Assignment: Look through the records below, and copy out every line that holds the string "dialog".

Input for this task:
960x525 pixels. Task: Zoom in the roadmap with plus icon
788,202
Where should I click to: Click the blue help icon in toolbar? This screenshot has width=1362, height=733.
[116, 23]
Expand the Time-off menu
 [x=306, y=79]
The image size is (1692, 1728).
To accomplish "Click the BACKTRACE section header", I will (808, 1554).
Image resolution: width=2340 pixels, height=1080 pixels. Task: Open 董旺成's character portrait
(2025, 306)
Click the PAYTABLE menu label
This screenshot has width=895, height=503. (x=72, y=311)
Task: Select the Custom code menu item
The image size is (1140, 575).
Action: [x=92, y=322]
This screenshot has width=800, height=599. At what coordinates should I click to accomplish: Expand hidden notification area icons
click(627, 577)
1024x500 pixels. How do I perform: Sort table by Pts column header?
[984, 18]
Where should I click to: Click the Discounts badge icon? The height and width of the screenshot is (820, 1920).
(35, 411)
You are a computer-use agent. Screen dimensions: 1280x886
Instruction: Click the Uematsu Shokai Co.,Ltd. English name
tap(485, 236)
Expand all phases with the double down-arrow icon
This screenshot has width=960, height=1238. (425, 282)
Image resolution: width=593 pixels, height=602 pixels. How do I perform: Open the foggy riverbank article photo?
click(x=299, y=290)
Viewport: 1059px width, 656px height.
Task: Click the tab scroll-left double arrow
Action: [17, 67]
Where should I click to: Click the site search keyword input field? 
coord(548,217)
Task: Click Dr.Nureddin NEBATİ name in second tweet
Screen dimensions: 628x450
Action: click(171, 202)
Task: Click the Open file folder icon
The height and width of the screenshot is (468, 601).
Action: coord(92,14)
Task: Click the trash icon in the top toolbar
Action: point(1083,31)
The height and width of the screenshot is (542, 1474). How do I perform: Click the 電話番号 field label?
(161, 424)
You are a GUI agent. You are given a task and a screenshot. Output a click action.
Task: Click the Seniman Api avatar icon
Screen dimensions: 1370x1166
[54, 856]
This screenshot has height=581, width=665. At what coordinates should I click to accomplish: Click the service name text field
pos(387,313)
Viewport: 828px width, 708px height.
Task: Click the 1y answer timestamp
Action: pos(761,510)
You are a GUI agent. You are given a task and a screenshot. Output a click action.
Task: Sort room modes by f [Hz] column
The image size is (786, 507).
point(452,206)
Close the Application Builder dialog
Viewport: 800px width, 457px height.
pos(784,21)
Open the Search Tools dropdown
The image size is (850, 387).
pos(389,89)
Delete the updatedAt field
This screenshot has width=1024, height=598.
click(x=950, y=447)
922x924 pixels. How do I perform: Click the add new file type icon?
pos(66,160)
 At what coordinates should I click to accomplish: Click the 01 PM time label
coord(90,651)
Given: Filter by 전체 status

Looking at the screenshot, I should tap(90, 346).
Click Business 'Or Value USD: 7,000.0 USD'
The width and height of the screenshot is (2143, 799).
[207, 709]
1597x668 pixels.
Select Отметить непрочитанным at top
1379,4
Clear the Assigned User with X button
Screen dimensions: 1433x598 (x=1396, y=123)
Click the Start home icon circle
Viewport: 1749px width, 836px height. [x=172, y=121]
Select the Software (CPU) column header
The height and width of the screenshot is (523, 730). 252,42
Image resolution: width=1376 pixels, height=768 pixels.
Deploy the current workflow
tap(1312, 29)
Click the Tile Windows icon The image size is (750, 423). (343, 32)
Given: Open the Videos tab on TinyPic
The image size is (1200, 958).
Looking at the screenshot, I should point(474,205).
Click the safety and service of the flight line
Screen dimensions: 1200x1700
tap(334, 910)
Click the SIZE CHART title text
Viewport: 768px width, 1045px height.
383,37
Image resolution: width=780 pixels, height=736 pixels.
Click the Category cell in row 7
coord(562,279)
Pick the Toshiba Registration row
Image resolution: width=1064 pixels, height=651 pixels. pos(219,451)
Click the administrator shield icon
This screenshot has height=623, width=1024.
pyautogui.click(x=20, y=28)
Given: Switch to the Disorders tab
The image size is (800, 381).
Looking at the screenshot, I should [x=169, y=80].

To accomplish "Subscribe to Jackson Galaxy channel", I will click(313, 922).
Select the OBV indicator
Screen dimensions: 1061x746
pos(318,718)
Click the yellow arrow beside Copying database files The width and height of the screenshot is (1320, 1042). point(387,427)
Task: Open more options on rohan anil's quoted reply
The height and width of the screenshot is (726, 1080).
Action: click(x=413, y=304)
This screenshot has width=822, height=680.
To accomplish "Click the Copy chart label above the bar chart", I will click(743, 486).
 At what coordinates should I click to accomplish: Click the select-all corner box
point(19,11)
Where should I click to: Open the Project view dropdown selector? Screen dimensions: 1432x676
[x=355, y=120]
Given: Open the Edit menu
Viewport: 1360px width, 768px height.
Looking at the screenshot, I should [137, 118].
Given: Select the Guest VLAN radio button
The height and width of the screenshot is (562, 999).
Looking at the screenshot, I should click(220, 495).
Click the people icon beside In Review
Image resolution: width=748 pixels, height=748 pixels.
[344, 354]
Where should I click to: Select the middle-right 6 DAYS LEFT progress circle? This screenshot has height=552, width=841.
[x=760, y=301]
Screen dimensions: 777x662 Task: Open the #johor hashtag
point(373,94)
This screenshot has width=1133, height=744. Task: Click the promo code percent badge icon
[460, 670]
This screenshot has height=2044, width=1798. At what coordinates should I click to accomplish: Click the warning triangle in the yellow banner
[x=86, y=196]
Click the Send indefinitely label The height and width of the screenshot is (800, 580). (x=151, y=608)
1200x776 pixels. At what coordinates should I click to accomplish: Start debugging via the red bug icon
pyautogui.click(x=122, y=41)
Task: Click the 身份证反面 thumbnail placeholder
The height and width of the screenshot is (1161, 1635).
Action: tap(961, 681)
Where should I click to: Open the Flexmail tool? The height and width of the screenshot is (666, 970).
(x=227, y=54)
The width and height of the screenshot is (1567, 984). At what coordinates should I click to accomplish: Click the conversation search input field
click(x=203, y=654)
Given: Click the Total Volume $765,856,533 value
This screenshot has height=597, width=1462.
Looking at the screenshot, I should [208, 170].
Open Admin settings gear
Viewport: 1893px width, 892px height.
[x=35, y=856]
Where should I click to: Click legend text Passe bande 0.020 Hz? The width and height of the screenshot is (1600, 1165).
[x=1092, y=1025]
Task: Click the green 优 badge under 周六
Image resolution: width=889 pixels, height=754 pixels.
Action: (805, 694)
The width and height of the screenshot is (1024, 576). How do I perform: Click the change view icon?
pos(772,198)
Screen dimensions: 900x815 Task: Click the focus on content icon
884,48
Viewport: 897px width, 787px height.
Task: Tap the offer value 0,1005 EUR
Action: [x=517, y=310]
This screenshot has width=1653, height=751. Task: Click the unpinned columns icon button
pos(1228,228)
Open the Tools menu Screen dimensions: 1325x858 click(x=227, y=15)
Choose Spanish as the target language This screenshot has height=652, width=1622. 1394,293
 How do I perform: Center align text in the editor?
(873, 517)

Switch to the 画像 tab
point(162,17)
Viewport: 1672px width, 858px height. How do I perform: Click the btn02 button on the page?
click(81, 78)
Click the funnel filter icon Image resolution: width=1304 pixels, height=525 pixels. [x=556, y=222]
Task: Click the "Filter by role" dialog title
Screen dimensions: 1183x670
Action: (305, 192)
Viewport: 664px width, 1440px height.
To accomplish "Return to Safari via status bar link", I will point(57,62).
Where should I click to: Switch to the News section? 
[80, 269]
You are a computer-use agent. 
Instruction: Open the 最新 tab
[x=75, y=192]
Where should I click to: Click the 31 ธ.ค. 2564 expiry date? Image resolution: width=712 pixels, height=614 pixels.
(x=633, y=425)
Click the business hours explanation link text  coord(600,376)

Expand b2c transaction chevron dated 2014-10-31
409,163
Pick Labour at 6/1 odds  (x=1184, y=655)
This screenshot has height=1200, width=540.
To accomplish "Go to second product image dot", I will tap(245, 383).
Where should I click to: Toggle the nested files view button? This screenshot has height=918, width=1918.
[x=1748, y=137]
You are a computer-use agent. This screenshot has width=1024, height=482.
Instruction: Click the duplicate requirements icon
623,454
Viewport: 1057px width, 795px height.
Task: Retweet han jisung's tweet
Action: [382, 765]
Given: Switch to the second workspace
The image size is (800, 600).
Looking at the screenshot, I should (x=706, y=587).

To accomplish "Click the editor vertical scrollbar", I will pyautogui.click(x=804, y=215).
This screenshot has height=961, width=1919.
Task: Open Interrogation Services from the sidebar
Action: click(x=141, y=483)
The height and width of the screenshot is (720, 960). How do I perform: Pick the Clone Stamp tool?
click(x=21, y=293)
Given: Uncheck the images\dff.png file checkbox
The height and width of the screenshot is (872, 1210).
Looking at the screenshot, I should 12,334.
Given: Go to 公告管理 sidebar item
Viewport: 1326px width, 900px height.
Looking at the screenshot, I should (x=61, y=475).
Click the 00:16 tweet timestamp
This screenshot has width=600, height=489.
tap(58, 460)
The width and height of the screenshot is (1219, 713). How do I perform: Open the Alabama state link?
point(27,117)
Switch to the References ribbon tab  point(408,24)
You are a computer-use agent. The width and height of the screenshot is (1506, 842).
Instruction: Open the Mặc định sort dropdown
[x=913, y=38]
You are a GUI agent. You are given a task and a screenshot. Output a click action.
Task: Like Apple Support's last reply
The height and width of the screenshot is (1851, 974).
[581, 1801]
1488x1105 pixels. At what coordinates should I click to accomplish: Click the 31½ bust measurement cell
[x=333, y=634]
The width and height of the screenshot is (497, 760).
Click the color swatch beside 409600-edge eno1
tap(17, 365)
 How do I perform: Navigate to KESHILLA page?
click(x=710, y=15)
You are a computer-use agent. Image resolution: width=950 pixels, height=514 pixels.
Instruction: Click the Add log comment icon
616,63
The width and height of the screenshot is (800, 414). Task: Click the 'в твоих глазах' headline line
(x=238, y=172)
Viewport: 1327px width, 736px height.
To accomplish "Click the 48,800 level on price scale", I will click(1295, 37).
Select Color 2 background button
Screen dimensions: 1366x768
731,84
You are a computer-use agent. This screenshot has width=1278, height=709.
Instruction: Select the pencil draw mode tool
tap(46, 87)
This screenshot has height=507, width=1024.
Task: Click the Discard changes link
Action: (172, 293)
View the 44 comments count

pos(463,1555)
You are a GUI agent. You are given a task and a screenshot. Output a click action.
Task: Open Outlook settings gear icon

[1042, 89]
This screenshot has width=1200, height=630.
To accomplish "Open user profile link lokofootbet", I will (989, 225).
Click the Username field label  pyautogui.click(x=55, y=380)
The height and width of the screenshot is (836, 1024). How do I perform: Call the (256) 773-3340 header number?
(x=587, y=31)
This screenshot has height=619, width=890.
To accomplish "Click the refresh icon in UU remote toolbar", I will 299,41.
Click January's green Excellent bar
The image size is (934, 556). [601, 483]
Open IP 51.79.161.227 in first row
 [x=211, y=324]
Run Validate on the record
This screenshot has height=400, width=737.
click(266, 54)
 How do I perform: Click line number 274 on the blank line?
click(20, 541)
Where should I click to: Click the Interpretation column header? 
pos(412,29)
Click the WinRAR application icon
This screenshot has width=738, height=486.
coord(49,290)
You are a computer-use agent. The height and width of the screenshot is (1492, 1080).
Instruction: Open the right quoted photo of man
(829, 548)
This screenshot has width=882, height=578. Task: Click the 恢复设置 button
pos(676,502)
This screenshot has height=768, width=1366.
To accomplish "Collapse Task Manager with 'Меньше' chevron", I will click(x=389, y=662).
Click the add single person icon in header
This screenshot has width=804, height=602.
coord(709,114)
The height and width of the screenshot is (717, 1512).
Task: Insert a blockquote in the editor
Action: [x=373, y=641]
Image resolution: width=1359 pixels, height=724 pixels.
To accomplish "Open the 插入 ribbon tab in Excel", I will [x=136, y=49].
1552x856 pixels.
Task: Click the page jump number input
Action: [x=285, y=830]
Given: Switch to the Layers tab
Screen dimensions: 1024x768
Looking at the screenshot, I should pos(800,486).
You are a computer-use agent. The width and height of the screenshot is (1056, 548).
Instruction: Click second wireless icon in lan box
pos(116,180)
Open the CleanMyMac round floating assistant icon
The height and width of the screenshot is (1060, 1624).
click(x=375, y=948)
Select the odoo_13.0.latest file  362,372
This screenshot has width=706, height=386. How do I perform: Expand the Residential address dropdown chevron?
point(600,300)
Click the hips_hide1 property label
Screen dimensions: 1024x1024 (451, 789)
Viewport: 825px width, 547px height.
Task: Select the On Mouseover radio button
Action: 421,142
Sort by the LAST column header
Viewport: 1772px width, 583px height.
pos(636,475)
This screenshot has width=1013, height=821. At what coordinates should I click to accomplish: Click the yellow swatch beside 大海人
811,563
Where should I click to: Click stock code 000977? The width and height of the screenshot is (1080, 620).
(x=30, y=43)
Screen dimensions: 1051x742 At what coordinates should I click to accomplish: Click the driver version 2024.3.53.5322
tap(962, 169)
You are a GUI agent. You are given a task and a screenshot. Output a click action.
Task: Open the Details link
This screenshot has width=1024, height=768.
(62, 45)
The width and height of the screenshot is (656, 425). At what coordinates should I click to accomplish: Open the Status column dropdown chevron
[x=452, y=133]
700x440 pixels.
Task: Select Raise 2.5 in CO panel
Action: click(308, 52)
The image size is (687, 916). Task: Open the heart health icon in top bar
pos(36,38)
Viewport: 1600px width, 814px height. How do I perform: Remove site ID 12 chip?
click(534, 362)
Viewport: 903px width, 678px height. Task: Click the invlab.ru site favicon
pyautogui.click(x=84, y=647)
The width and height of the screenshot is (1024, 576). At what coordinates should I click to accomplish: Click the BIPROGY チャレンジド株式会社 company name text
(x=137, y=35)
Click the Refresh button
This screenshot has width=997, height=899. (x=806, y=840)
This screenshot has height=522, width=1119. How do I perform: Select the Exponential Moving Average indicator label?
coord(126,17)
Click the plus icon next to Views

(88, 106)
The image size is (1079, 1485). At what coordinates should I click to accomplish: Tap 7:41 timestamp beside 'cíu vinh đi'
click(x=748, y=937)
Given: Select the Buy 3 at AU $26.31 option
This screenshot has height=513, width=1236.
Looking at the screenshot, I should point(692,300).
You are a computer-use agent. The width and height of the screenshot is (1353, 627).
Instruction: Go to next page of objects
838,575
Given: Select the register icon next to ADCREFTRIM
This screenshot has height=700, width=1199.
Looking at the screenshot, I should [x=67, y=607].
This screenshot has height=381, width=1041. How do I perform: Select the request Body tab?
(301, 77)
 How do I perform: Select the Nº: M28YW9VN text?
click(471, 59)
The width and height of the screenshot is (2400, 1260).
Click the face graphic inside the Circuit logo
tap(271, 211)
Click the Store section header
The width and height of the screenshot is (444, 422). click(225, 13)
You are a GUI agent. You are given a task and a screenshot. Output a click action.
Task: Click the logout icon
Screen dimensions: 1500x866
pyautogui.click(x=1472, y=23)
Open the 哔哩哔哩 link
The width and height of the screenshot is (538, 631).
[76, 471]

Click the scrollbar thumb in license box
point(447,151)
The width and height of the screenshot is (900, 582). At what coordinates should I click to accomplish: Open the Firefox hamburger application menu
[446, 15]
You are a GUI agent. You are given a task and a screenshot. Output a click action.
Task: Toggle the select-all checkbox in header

Answer box:
Close the Application Builder dialog
Task: Click the "Filter by role" dialog title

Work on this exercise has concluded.